That's a decent speed up on top of already accelerated code. (The [Efficient Matrix Transpose](https://devblogs.nvidia.com/parallelforall/efficient-matrix-transpose-cuda-cc/) blog post demonstrates a method to achieve an even higher speedup by having a thread in the block be responsible for multiple entries in a tile, which reduces the cost of indexing.)

## Assessment

The following exercise will require you to utilize everything you've learned so far. Unlike previous exercises, there will not be any solution code available to you, and, there are a couple additional steps you will need to take to "run the assessment" and get a score for your attempt(s). **Please read the directions carefully before beginning your work to ensure the best chance at successfully completing the assessment.**

### How to Run the Assessment

Take the following steps to complete this assessment:

1. Using the instructions that follow, work on the cells below as you usually would for an exercise.
2. When you are satisfied with your work, follow the instructions below to copy and paste code in into linked source code files. Be sure to save the files after you paste your work.
3. Return to the browser tab you used to launch this notebook, and click on the **"Assess"** button. After a few seconds a score will be generated along with a helpful message.
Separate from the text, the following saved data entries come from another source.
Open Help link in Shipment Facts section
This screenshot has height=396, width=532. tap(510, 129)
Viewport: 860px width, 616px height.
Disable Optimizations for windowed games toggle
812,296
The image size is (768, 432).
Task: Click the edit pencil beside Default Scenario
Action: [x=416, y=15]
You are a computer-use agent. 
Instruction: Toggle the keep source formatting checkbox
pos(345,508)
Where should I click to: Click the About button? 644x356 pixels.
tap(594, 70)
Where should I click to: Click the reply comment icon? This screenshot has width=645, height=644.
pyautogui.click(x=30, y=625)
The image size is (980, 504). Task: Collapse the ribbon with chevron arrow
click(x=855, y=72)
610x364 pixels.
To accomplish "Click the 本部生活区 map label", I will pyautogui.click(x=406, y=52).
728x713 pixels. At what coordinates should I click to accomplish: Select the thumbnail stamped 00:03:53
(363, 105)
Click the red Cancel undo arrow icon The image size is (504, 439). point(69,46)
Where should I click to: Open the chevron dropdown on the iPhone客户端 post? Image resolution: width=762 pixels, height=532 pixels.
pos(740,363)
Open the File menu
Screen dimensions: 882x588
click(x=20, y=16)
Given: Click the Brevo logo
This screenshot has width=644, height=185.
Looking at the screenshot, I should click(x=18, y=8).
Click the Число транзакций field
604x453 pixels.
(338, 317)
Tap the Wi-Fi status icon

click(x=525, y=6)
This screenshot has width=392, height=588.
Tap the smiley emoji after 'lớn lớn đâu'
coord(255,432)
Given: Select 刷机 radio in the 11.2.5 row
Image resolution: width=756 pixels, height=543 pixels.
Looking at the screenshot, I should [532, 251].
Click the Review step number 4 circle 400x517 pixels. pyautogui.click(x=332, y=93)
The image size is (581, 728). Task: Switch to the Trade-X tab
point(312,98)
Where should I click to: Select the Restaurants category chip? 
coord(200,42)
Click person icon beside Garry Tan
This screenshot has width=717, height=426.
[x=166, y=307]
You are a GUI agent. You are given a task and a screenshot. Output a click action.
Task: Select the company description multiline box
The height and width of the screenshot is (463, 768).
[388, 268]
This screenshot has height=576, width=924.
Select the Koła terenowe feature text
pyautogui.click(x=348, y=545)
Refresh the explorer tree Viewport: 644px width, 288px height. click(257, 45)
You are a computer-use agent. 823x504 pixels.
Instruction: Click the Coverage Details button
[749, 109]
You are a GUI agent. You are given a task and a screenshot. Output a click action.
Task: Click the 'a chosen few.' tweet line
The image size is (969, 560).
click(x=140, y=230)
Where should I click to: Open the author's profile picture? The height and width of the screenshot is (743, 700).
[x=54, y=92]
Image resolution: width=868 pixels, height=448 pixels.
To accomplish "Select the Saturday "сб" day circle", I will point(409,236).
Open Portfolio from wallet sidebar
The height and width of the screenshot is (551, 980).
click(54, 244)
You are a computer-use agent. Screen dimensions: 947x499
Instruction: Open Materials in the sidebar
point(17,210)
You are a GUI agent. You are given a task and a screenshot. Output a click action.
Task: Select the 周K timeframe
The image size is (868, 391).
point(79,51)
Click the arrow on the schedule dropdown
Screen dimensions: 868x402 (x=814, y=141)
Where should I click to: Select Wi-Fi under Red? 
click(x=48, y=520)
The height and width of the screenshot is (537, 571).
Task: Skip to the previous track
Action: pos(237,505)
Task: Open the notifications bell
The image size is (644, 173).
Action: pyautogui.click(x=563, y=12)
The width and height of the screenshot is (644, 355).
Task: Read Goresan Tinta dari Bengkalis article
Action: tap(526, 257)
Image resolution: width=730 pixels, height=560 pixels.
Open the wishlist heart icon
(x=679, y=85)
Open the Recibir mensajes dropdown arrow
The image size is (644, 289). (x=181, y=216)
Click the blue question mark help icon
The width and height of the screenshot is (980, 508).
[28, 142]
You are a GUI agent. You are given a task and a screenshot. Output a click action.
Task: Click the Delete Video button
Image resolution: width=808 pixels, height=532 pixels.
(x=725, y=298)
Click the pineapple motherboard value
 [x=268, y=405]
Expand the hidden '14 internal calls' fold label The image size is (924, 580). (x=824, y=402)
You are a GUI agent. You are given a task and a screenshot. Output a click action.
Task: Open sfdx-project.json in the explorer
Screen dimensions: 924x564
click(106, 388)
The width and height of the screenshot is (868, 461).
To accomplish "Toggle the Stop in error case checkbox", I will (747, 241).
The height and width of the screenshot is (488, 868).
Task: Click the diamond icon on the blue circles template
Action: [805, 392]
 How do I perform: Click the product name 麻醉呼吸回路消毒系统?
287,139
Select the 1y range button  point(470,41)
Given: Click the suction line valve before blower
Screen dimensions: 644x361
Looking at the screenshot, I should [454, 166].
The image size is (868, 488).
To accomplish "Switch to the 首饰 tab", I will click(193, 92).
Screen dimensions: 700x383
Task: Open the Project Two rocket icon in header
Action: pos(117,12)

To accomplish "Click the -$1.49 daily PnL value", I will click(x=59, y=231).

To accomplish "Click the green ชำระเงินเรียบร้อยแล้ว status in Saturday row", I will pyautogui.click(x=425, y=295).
You are welcome to click on the **Assess** button as many times as you like, so feel free if you don't pass the first time to make additional modifications to your code and repeat steps 1 through 3. Good luck!

![Run the assessment](images/run_assess_task.png)

### Matrix Multiply with Shared Memory

In this exercise you will complete a matrix mulitply kernel that will use shared memory to cache values from the input matrices so that they only need be accessed from global memory once, after which calculations for a thread's output element can utilize the cached values.This purpose of this assessment is to test your ability to reason about a 2D parallel problem and utilize shared memory. This particular problem doesn't have a ton of arithmetic intensity,  and we are not going to use a huge dataset so we will likely not see big speedups vs. the very simple CPU version. However, the ability to use the techniques asked of you will provide you ability in a wide number of situations where you will genuinely wish to accelerate some program involving a 2D dataset.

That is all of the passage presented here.